**Task details:** How many lines in the records below contain the word "will"? Answer with the number alone.

**Data extracted from a collection:**

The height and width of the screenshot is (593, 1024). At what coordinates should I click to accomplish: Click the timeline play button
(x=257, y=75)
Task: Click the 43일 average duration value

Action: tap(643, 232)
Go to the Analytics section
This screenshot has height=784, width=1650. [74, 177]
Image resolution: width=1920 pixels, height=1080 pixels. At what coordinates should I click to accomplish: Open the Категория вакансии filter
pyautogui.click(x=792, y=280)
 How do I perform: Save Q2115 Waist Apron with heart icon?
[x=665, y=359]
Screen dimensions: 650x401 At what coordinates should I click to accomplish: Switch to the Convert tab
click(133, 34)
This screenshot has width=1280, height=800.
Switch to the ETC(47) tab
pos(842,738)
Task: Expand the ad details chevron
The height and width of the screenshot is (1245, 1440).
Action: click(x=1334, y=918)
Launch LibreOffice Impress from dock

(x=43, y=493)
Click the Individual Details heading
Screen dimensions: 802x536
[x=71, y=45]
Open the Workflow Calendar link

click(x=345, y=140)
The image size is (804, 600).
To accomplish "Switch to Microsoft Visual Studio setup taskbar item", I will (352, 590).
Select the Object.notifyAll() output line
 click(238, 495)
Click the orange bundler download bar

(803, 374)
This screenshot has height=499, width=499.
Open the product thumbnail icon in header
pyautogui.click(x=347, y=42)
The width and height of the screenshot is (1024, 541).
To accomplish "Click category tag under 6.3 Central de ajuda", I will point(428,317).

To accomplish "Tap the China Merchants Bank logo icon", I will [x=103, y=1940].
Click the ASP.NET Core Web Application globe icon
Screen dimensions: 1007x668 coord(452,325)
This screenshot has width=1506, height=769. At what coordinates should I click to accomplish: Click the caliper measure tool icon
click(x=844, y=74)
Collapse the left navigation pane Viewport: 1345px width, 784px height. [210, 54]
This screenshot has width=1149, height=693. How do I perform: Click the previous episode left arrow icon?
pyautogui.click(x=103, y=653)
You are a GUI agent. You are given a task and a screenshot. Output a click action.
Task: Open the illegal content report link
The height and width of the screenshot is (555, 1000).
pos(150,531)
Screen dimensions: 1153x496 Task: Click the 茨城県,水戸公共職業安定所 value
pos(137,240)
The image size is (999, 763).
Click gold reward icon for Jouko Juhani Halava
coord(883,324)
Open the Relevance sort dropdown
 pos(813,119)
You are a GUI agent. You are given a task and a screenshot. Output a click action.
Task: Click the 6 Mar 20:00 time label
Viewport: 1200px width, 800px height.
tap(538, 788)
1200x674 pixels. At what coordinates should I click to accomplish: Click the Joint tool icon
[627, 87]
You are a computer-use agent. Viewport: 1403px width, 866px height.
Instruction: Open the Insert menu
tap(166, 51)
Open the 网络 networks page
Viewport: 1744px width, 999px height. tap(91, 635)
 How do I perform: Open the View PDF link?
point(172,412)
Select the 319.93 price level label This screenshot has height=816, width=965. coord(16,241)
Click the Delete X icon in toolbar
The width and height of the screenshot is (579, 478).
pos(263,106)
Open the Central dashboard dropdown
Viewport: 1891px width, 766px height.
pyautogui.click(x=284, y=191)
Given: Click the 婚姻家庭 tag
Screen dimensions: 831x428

**Response area:** 3